The little man squinted his eyes and then burst out into laughter. His belly bounced against his suspenders, his white shrimp boots clomped, and he fanned his straw hat through the air. He laughed incessantly while dusting off his bottom. He tripped and fell to the ground—twice. “You fool,” he said with little composure, “there ain’t no such thing as a curse; I was just mad at you for leaving me back there in the damned swamp. About ten minutes later, another boat passed by and towed me back to the dock, so I got nothing for you. You not catching no fish? Ain’t nobody hardly caught nuthin’ in the last year on account of the water being so high from all that flooding up north.” With his shoulders shrugged and palms up, the little man scanned the group that collected as they bantered.
With his eyes milky from tears, Pierre responded, “Well, maybe so. What about the other half of the curse you put on me? You said my wife was gonna leave and dat part came true; explain dat to me.”

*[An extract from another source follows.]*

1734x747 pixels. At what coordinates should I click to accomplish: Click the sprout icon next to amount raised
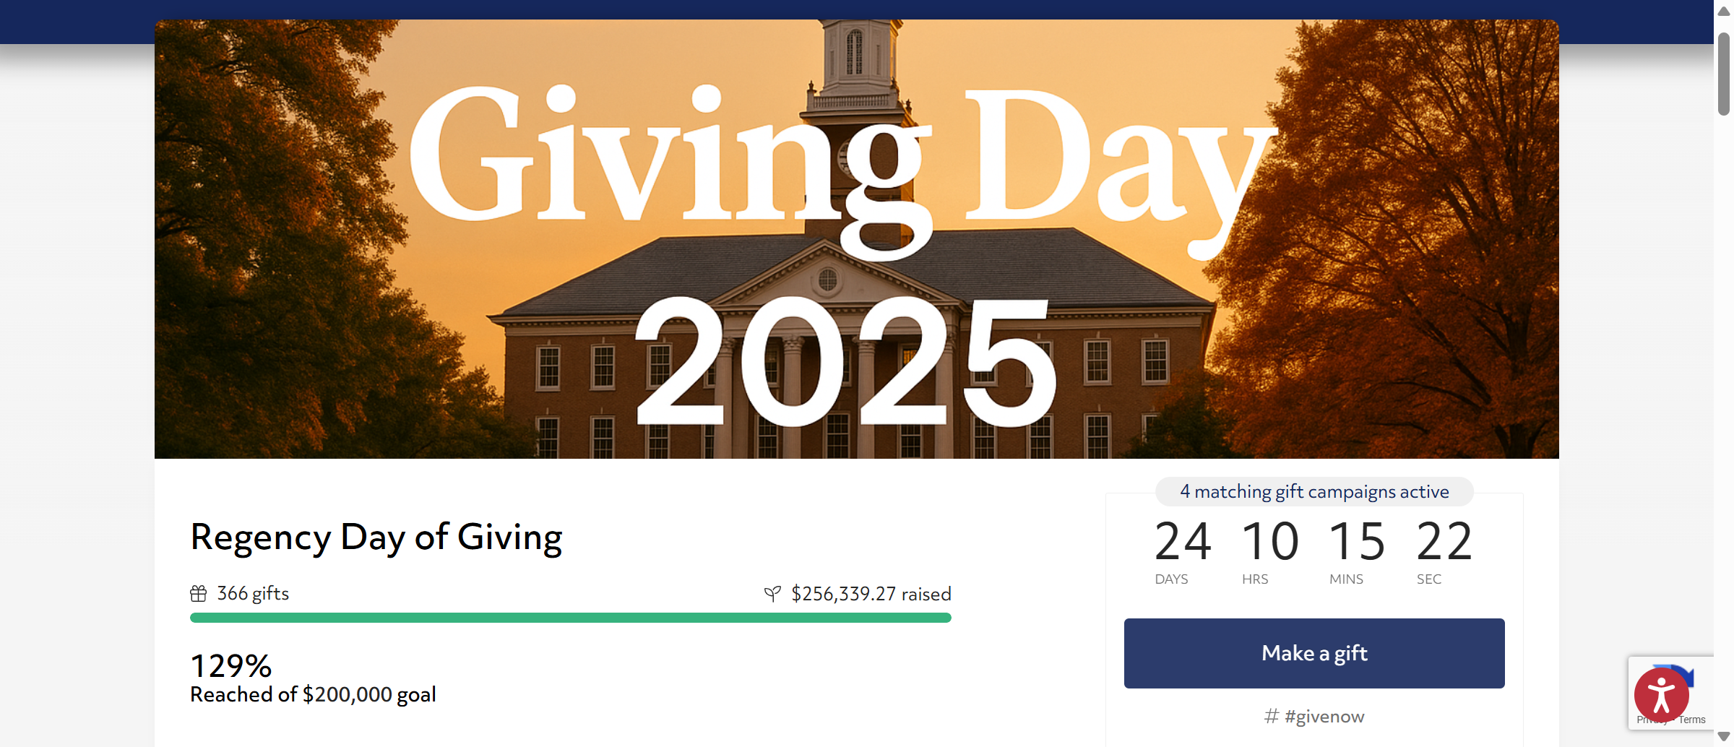772,594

The little man came to a stop and slowly placed his hat back on his head. That devilish grin once again appeared. With piercing eyes, the little man in that low, gravelly voice replied, “Your undoing is all your fault; everyone knows dat if you want to keep your wife around, you must always take care of the little man in da boat! I’ll tell Claire you said, bon soir….when I kiss dem pink parts tonight!”
Jason Abshire is a writer, a Louisiana native, and graduate of Louisiana State University—in anthropology. Currently, he resides in Corpus Christi, Texas. His published works include The End of Innocence, Little Green Men, and numerous others. You can contact him on Facebook (Jay Abshire), Medium, or view his portfolio at www.theabshirestudio.com.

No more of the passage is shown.